## SOURCE DATA
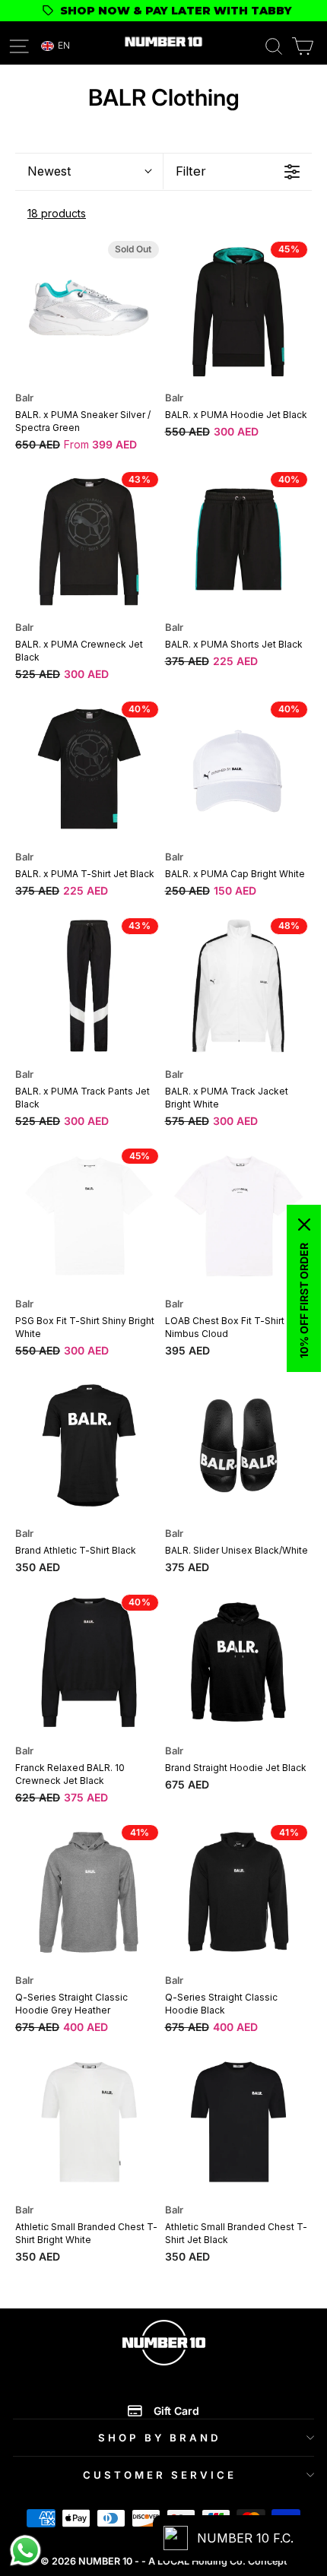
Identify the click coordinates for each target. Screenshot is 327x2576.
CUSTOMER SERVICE (160, 2475)
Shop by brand (159, 2438)
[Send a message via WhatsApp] (25, 2550)
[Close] (304, 1224)
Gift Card (176, 2410)
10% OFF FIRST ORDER (303, 1300)
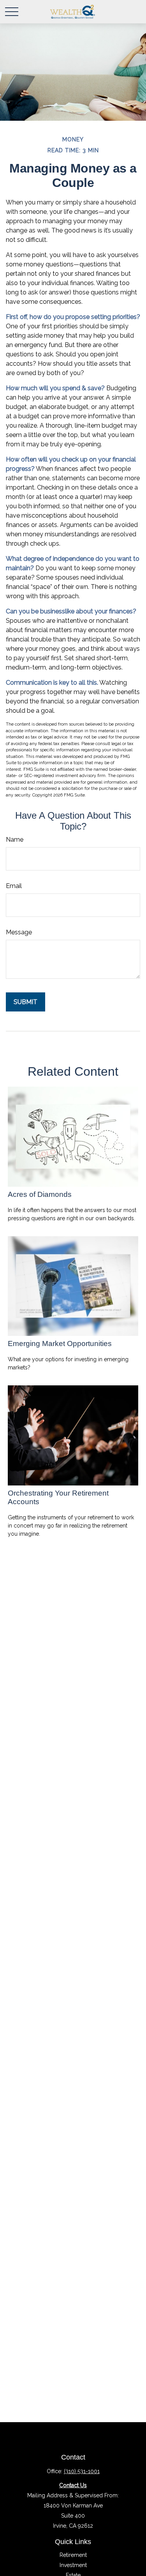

## REQUIRED ACTION
Set down every entry above without alteration, but print no images.

## TASK SOLUTION
Identify the click coordinates for each target. Screenshot is 327x2576.
CUSTOMER SERVICE (160, 2475)
Shop by brand (159, 2438)
[Send a message via WhatsApp] (25, 2550)
[Close] (304, 1224)
Gift Card (176, 2410)
10% OFF FIRST ORDER (303, 1300)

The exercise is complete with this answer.